Each line from the one that includes "Viewport: 1194px width, 830px height." to the last line of the data below should be set down exactly; no other lines are wanted.

Segment Start: Supplied material

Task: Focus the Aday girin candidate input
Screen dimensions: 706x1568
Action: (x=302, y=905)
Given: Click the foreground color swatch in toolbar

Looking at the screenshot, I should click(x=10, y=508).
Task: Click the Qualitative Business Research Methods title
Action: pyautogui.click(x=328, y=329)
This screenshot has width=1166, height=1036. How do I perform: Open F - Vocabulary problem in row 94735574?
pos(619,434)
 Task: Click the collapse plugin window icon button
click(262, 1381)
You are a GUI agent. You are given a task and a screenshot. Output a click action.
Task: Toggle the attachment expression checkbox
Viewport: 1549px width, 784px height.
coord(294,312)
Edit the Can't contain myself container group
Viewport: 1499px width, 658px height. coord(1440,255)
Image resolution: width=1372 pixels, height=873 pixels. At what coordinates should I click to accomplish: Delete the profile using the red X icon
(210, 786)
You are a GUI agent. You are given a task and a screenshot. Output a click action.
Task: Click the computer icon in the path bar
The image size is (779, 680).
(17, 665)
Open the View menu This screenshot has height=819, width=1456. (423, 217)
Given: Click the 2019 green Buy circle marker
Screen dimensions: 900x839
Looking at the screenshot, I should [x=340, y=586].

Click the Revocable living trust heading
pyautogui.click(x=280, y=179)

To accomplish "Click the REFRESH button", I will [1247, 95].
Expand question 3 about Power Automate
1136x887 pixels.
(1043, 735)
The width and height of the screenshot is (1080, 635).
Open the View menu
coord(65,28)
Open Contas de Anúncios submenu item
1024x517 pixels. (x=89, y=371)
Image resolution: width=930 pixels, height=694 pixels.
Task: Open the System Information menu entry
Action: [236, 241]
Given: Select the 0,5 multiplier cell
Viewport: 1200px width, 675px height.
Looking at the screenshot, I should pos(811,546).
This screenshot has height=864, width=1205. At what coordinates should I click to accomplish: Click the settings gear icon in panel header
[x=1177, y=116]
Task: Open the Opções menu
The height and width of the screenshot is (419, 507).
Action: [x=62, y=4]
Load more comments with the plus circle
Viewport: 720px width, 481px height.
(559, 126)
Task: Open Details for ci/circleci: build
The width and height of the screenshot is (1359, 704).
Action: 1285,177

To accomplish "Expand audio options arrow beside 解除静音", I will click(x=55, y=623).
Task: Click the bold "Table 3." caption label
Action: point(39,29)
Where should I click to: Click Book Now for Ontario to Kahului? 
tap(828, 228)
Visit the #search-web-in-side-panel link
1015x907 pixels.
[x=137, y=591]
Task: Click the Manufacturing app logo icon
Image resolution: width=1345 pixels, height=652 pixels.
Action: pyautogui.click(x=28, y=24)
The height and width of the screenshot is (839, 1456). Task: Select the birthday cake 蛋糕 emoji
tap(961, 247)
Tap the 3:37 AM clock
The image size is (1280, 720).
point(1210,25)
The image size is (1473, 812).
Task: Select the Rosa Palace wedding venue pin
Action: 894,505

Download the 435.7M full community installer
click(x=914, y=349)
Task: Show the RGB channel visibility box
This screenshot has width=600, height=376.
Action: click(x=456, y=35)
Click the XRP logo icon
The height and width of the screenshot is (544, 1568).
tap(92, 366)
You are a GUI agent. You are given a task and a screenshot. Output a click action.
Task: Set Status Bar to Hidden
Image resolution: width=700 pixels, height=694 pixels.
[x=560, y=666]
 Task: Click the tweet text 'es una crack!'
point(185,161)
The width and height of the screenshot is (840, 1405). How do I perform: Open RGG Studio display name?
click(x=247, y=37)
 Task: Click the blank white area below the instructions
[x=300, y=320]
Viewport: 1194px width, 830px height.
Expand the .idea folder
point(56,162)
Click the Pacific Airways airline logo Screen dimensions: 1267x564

Segment End: Supplied material

Reply ::
Viewport: 1194px width, 830px height.
Expand the .idea folder
point(56,162)
Click the Pacific Airways airline logo Screen dimensions: 1267x564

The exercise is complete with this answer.